An Array of a List of Strings

I needed to create an Array of a List of Strings (actual problem anonymized). With generics I declared the variable:


List[] typedListArray;

Then I proceeded to create it.


typedListArray = new List[4]; // compile error

I needed to create the array first, like how I create new int[4];. But no matter how I moved the syntax, it wouldn’t compile. Read the JLS and searched the web, and finally found this explanation. It was not even a solution.

The reason the creation was disallowed was due to type erasure. Java’s implementation of generics only applies at compile time to ensure that the correct types are used.
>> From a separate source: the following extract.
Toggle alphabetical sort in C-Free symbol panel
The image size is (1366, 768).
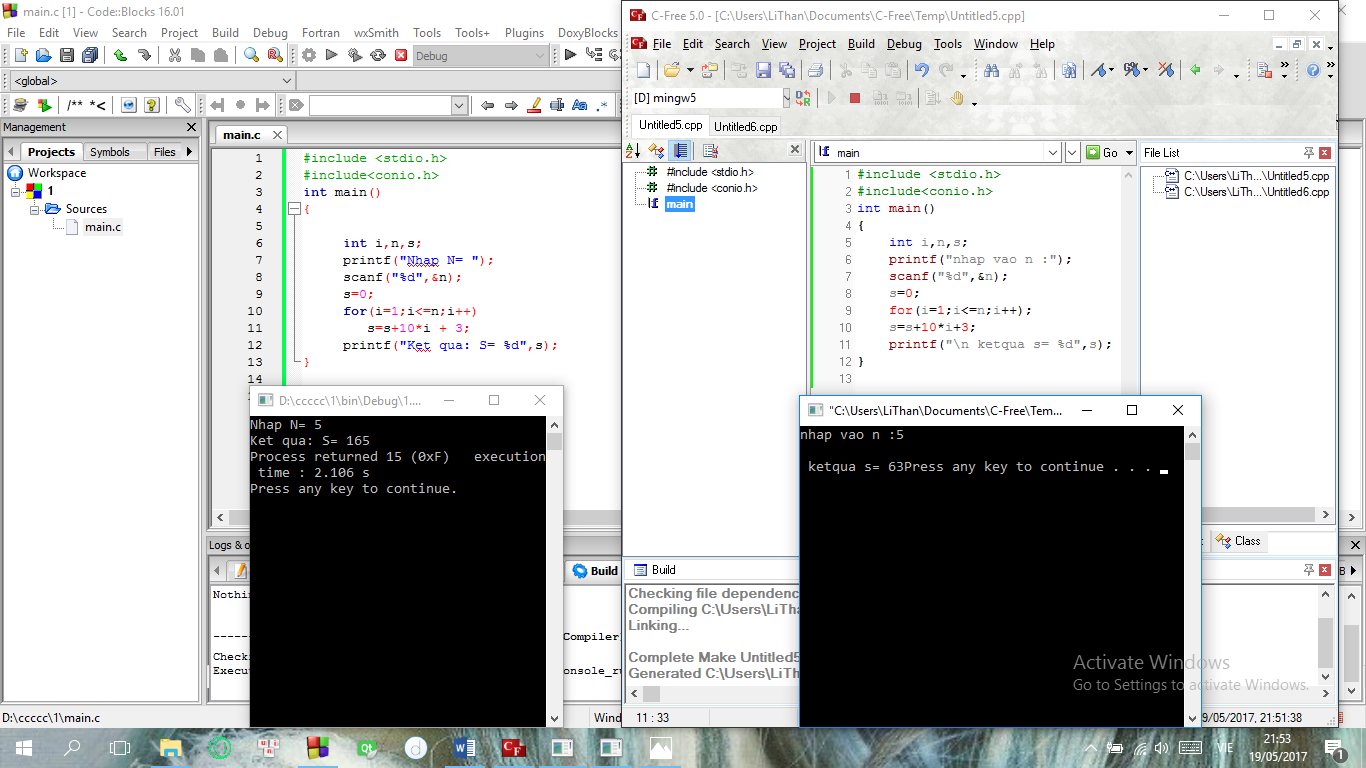click(x=633, y=151)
During runtime, the type information is erased. By creating a concrete parameterized array type, the runtime is unable to ensure that the correct items are added to the list. It is therefore senseless to allow the creation. The ways “around” it were to live with the warning, or to suppress it with annotations.

Then why allow the declaration?

Constructor Design

2 colleagues were in a “heated” argument over a design of constructors, which needed to have some form of the following parameters:

  • int code, String name, Serializable objParam
  • int code, String name, String xmlParam

The 3rd param could be either a String representing XML for an object, or a Serializable object. Both of them agreed there would be trouble differentiating between the two parameters, since Strings are serializable as well, and sometimes clients may want a String to be the Serializable param instead of XML.
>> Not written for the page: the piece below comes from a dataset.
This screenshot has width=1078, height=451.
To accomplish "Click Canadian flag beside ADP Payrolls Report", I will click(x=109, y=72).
To me it’s a non-issue, since the compiler is smart enough to use the String constructor if 3rd parameter was a String, and use the Serializable if I explicitly cast the String into Serializable (if I remember my signature-matching facts correctly).

One of them strongly pushed for a single constructor with 4 parameters, and passing in null for either the 3rd or 4th one. He argued this resolves ambiguity, as well as too many combinations of constructors available.

The other wishes to remove the optional 3rd parameter and use only 2 parameters. The 3rd parameter would be achieved using set methods.

Debate ensued, each bringing up points to support their views, such as cleanliness of API, ease of use, danger of forgetting to set the parameters, more parameters added next time. I wasn’t actually in the debate, I just happened to be the 3rd party in their chat window.

After a long while I suggested using static creational methods to differentiate between the 2 constructors. Something like Class.createXXXType() and Class.createYYYType() which I felt would be clear which “constructor” to refer to, non-ambiguity as well as stability of the instance created.

They didn’t take it very well too, and I left my suggestion as it is. There’s still no conclusion yet, they are still hesitating to call for a design review for this small matter.